I mean, you wonder: How on earth could four or five teenagers capture a freighter, subduing a far larger crew and extracting millions of dollars in ransom?

Wonder no more.

Greengrass — director of two Bourne movies and the based-on-real-life Sept. 11 nightmare United 93 — bows to no one when it comes to bringing screen clarity to complex action. Give the man a Point A, a Point B, and half a dozen perfectly good reasons the two can't be visually or logically connected, and he'll still manage to give you the cinematic equivalent of a straight line. He has a capacity for making murky plans transparent, subterfuges clear, and in Captain Phillips he brushes in the built-in defenses of the freighter Maersk Alabama before it's quite occurred to you to grapple with how a hijacker might get past them.

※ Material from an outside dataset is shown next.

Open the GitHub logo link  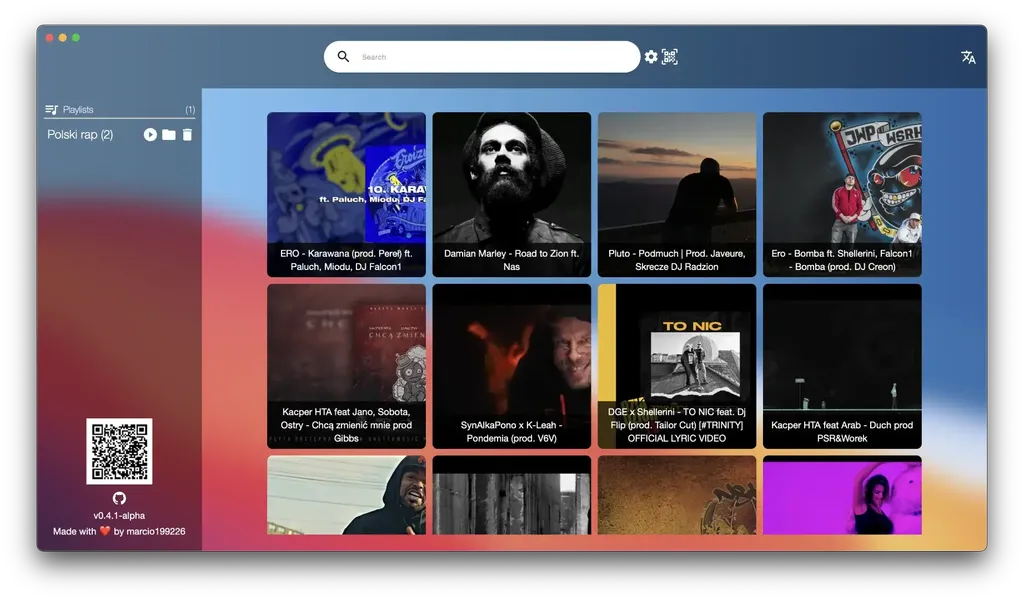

Captain Richard Phillips (Tom Hanks sporting a distracting New England accent, but otherwise persuasive) has no sooner boarded the ship than he's found grates unlocked between decks and ordered extra security checks. By the time the ship is rounding the Horn of Africa, a day or so out of port in April 2009, he's presiding over a full-on security drill.

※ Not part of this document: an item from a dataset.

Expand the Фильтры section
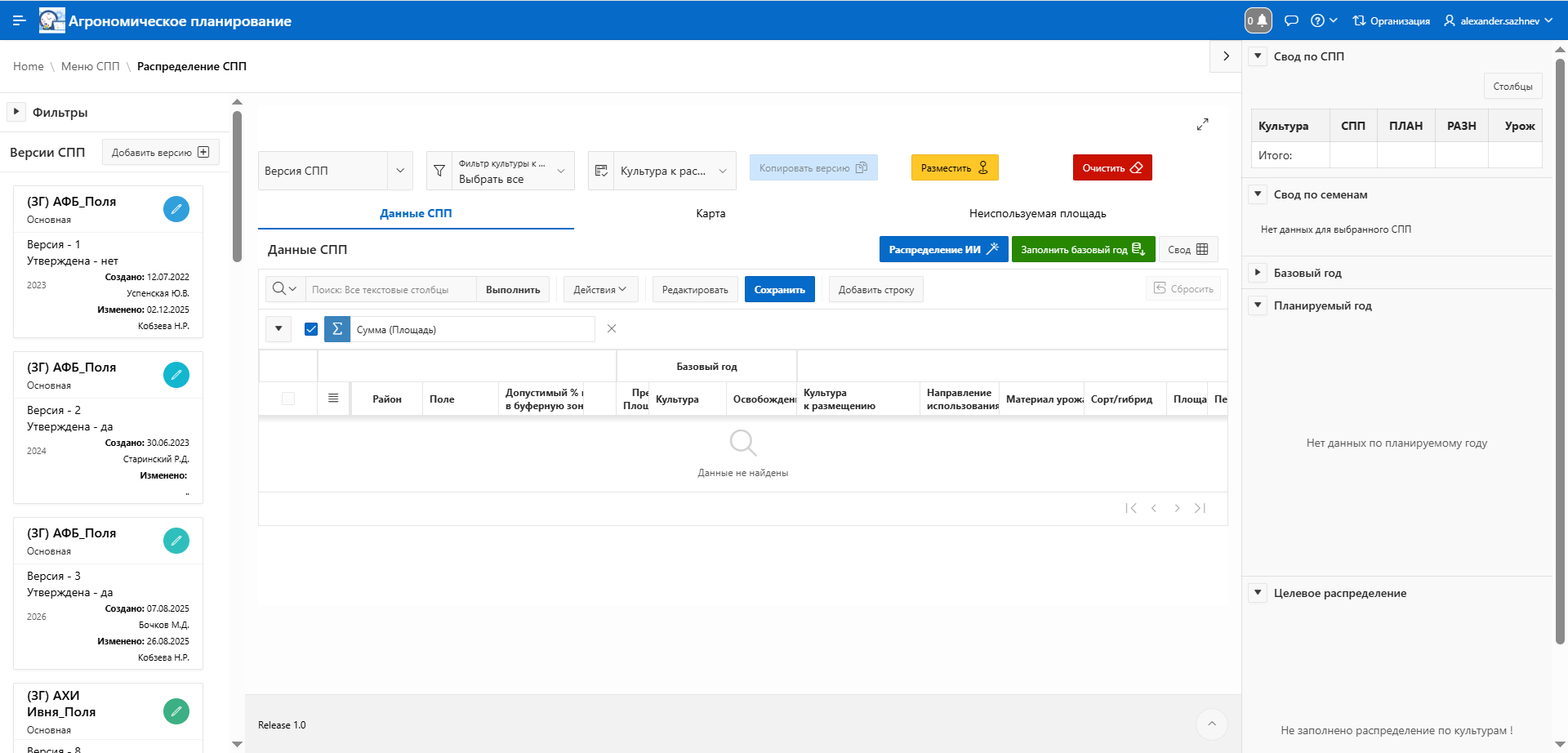The width and height of the screenshot is (1568, 753). click(x=16, y=112)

The timing proves fortuitous. The men have barely been mustered when the drill becomes more than an exercise.

"I don't like the look of that," Phillips growls, peering at twin blips that shouldn't be on his ship's radar.

He likes it even less when he scrutinizes them through his binoculars and sees two tiny fishing skiffs speeding toward his ship, manned by Somalis with assault rifles who are looking at his freighter much as Ahab once looked at Moby-Dick.

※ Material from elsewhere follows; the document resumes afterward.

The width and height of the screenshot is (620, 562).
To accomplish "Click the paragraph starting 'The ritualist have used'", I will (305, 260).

Phillips radios for help, and when it's not forthcoming he gets creative, scaring off one skiff's crew with a clever exercise in what you might call sleight of voice. The other skiff's crew, though, is made of sterner stuff — and relentless, as led by the gaunt, scarily calm Muse, played by newcomer Barkhad Abdi. Though Phillips buys the crew time to hide below decks — the locks on those grates prove utterly useless — the lumbering freighter can't outrun the skiff, and soon it's been boarded by four determined young pirates.

Greengrass being an old hand at ratcheting up tension, this first half of the movie works more or less the way you'd expect. But then Phillips gets trapped with the pirates in a tiny enclosed lifeboat, separate from the ship, and the film shifts into less thoroughly charted dramatic waters, with the director making the pirates strikingly individual and the story turning into a saga of haves and have-nots. As two very different "captains" square off, and the desperation of the Somalis comes into sharper focus, the film becomes both more intimate and more politically intriguing.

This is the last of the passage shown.